Surprise par son ton qui ne s'était pas adoucis lors de cet instant de communion, elle figea ses doigts et laissa pendre gauchement ses mains de part et d'autre de son corps. Avant, c'était sexy de l'entendre l'appeler « Olivia », mais cette fois ça ressemblait plutôt à une frontière entre lui et elle qu'il établissait sans remord.
Comme elle s'y attendait, Alexander se releva et fit un pas en arrière avant de poser sur elle un regard qui lui brisa le cœur.
- Je suis assez grande pour m'occuper de moi et de mon bébé, je n'ai pas besoin de recevoir d'ordre venant d'un menteur comme toi, finit-elle par rétorquer, blessée.
Il fit un pas vers elle, menaçant.
- Notre bébé, rectifia-t-il avant de poursuivre. Tu te trouves assez grande pour t'occuper d'un enfant alors que toi-même tu n'es qu'une petite fille. Tu cours t'enfuir dès que les choses se corsent en faisant fi de tous ceux que tu laisses derrière toi. Alors, laisse-moi m'occuper de toi et de notre bébé parce que tu en es strictement incapable ! gronda-t-il, fou de rage.
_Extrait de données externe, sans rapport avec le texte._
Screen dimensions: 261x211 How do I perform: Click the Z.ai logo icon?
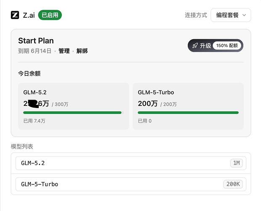[15, 15]
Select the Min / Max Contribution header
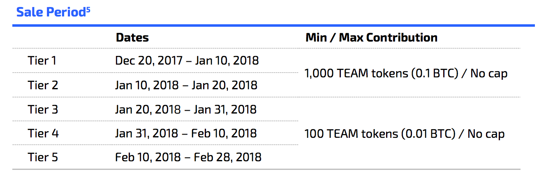 click(x=371, y=38)
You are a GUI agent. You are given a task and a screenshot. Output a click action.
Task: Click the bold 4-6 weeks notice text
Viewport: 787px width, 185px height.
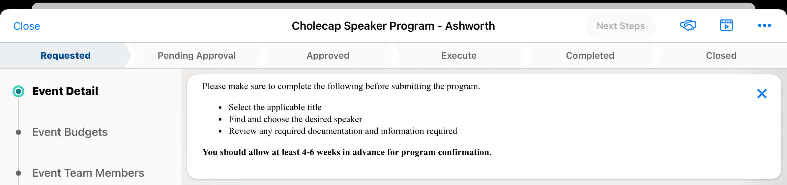coord(347,152)
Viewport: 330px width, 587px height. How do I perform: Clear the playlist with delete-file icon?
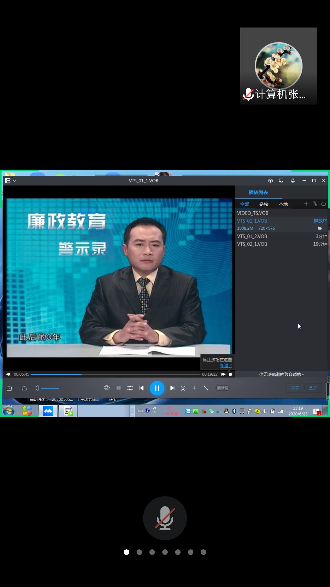point(315,204)
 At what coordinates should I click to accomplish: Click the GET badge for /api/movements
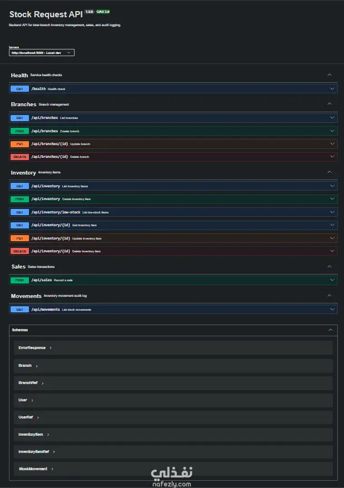pos(19,309)
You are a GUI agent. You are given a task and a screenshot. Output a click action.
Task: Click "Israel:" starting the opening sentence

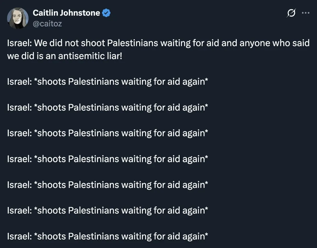click(x=19, y=43)
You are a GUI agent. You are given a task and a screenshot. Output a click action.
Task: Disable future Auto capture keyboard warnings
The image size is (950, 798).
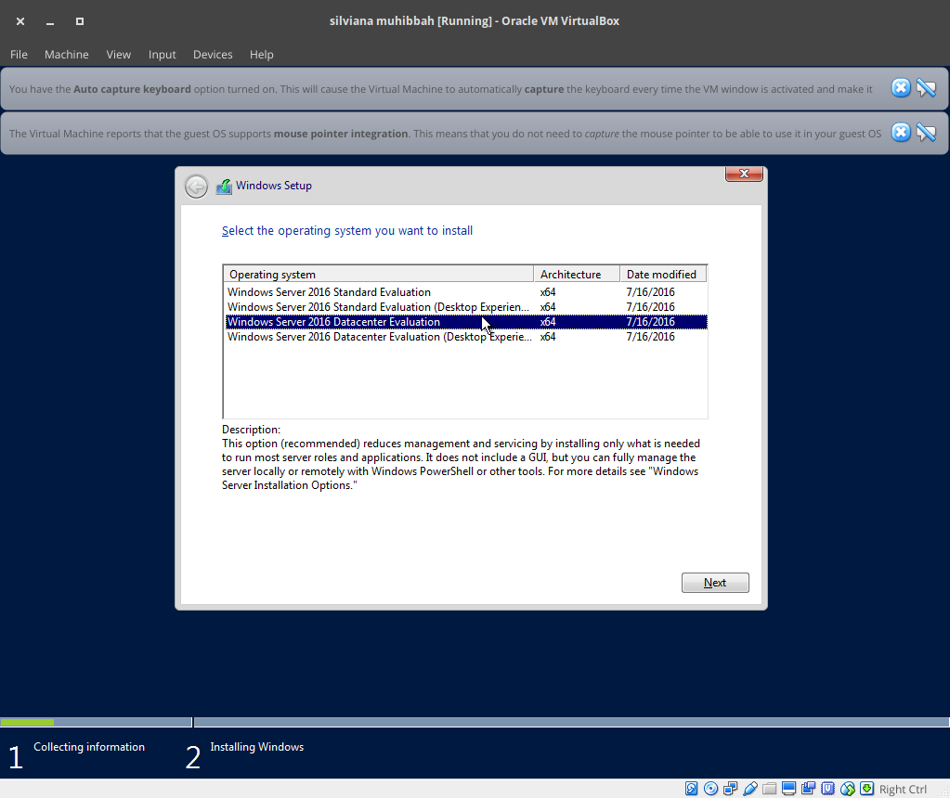(x=926, y=88)
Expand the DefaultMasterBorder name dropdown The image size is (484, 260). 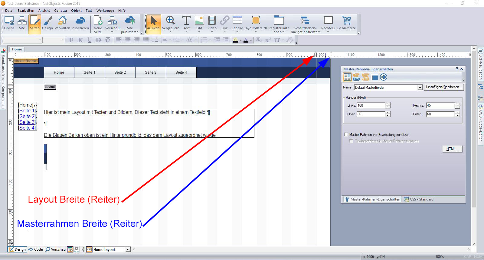point(420,88)
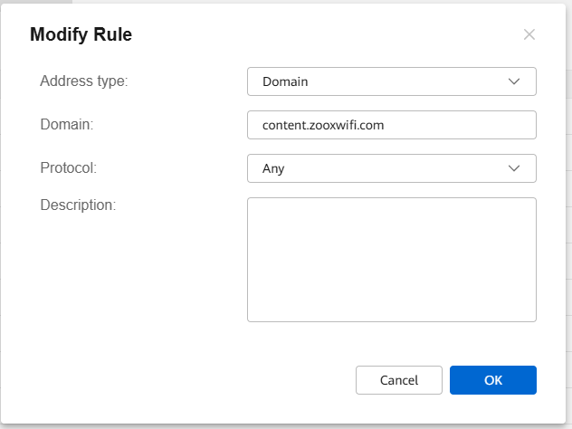Focus the empty Description text area

coord(392,260)
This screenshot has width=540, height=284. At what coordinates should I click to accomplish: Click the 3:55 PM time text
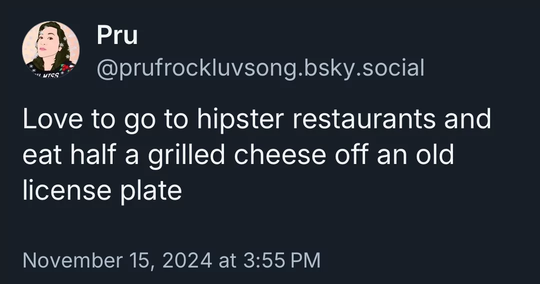tap(282, 260)
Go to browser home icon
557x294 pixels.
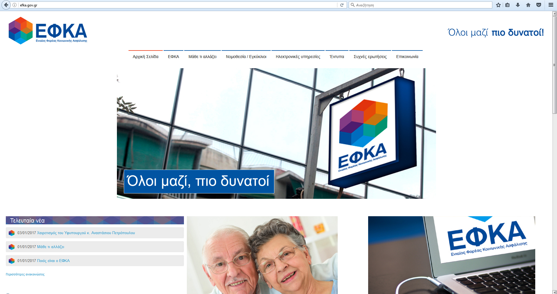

Leurs mains tremblaient et leur souffle était court. Ils n'étaient qu'à quelques centimètres l'un de l'autre.
- Et qui te dit que tu es le père, cracha-t-elle, brisée par son discours.
Serait-elle une si mauvaise mère ?
- Oh je t'en prie Olivia ! Pas ça ! Pas venant de toi. Nous étions ensemble, et nous faisions l'amour une bonne partie de la nuit, le matin avant que tu partes et le soir dès que tu franchissais le palier. Tu finissais par t'endormir, le corps engourdi sur le miens. Tu n'aurais eu ni l'énergie ni le besoin d'aller voir ailleurs, répliqua-t-il, gonflé d'orgueil.
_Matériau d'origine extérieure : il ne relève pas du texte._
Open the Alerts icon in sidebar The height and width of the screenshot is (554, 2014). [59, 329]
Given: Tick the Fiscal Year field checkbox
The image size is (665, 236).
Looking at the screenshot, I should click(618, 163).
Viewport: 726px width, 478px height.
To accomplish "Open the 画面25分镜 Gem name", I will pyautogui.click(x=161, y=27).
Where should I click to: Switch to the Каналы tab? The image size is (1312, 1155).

Elle était à son tour dans un état de rage tel qu'elle grinça des dents. Mais quelque chose lui fit mal au fond d'elle, il avait utilisé le passé pour parler d'eux.
Pourtant, cette peine fut enfouie dans sa colère qui l'emporta. Un peu groggy de ces souvenirs torrides, elle mordit sa lèvre pour ne pas hurler. Qu'il puisse dire qu'elle n'aurait « ni l'énergie ni le besoin d'aller voir ailleurs », sans mentionner le fait qu'elle aurait pu rester fidèle par amour, la rongea.
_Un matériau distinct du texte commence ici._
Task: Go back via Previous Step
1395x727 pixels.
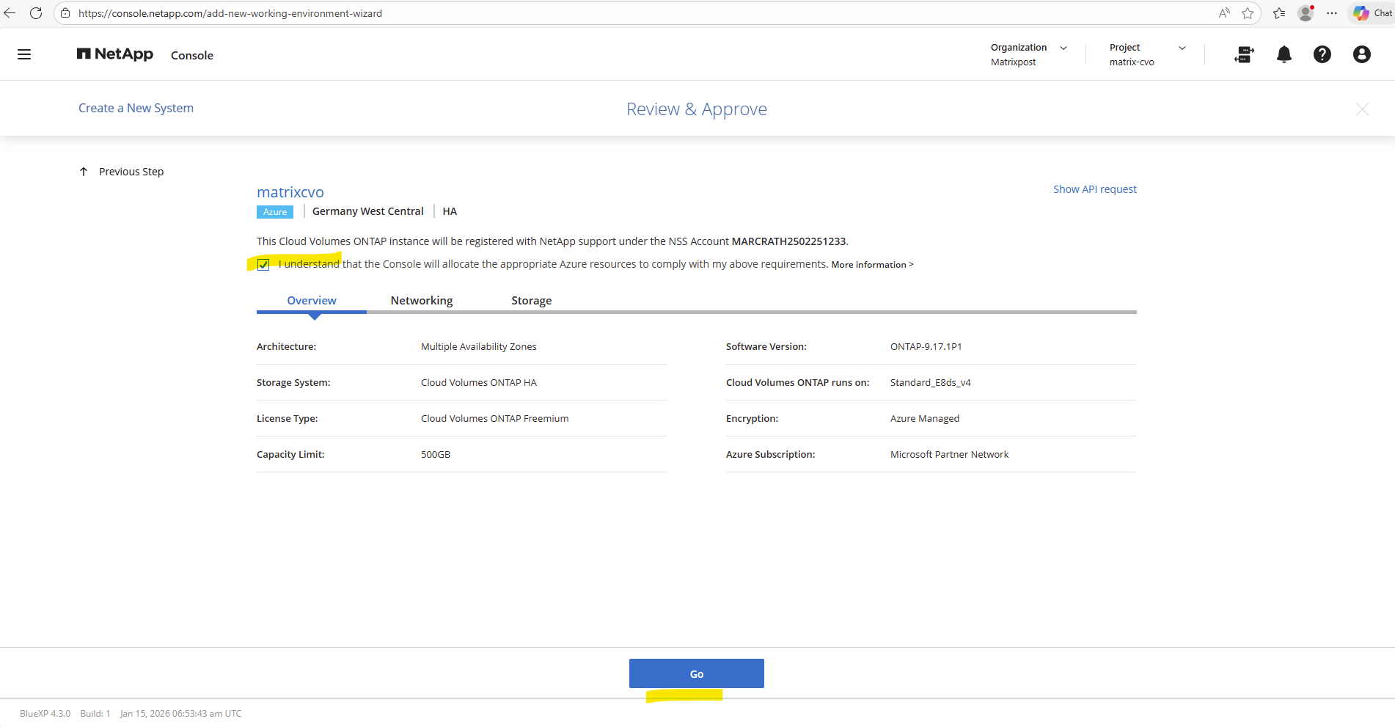Action: pos(122,172)
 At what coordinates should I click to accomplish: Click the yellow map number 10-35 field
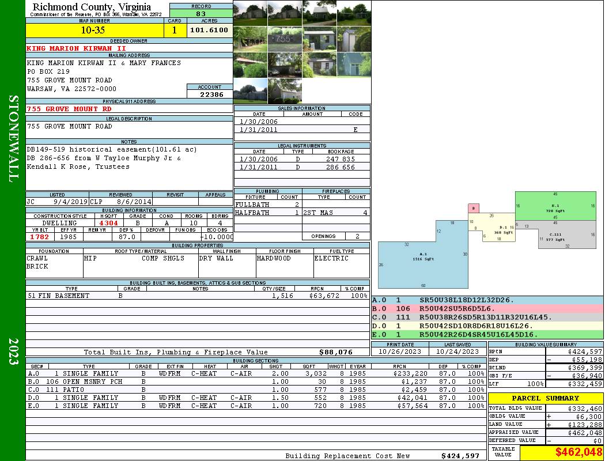pos(94,30)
Peut-être n'était-il pas sûr de ce qu'elle pouvait ressentir pour lui ? Et pourtant, pourtant elle était partie, avait laissé son cœur entre ses mains et ce pour le protéger. Quelle autre preuve aurait-elle pu lui donner ?
- Tu ne crois pas t'en être persuadé ? dit-elle en le défiant d'un regard noir.
Enfiévré de fureur, Alexander la repoussa violemment contre le mur du poids de son corps.
La douleur se mêlait au dégout dans l'étang vert et troublé de son regard. Il lui était absolument insupportable de l'imaginer avec un autre. Il lui était insupportable de l'imaginer crier le nom d'un autre. Alors il frappa le mur à côté d'elle de son poing si serré que ses phalanges en étaient blanches.
- Non Olivia ! Je ne suis pas fou ! hurla-t-il à pleins poumons, je n'ai pas inventé ce qu'il y a entre nous.
Elle détourna le regard, brûlée par l'agonie qu'elle pouvait lire dans ses yeux. Il lui fallait de l'air, elle avait besoin de respirer. Elle le repoussa d'une main sur son torse, attrapa une écharpe à lui sur le porte manteau près de la porte puis claqua celle-ci.
Son poing retentit de nouveau contre le mur et enfonça légèrement le plâtre. Si elle avait tendu l'oreille, elle l'aurait entendu, mais les battements frénétiques de son cœur bourdonnaient dans ses tympans au rythme de ses pas.